Success! Thank you for your help, people! The Dell express service code made finding the right drivers a snap.

Now then, I see Classic Shell ceased development in 2017. Is there a more modern alternative y'all would recommend?

To answer Pariah's question, when I had this thing booted up in Linux Mint, I tried downloading Geekbench from Geekbench's Web site, and I got a message saying Firefox was out of date, so I clicked the link in the browser to download the latest version of Firefox.

In both cases, an "archive manager" downloaded the files, and was willing to uncompress them for me, but clicking on those tar.gz files did not result in the programs being installed, and I got zero help from the GUI or the OS on that front.
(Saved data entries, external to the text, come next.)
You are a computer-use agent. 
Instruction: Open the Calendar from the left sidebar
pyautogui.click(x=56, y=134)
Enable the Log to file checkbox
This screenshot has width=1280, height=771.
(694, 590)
Yes, yes, I am well aware there's something akin to an app store for Linux where you're "supposed" to search for and download programs. And yes, I'm sure with a bit of Googling, I could have figured out how to turn those tar.gz files into programs that had been installed on the computer.

But you know who could never do that? The lady I'm giving this laptop to.

In Windows, no such head-scratching is necessary: Firefox says it needs updating? Click the link or the button, and it's updated. You see a piece of software on a Web site that you'd like to install? Click the link or the button, and boom, the downloader window is asking you if you'd like to launch the installer.

Simple.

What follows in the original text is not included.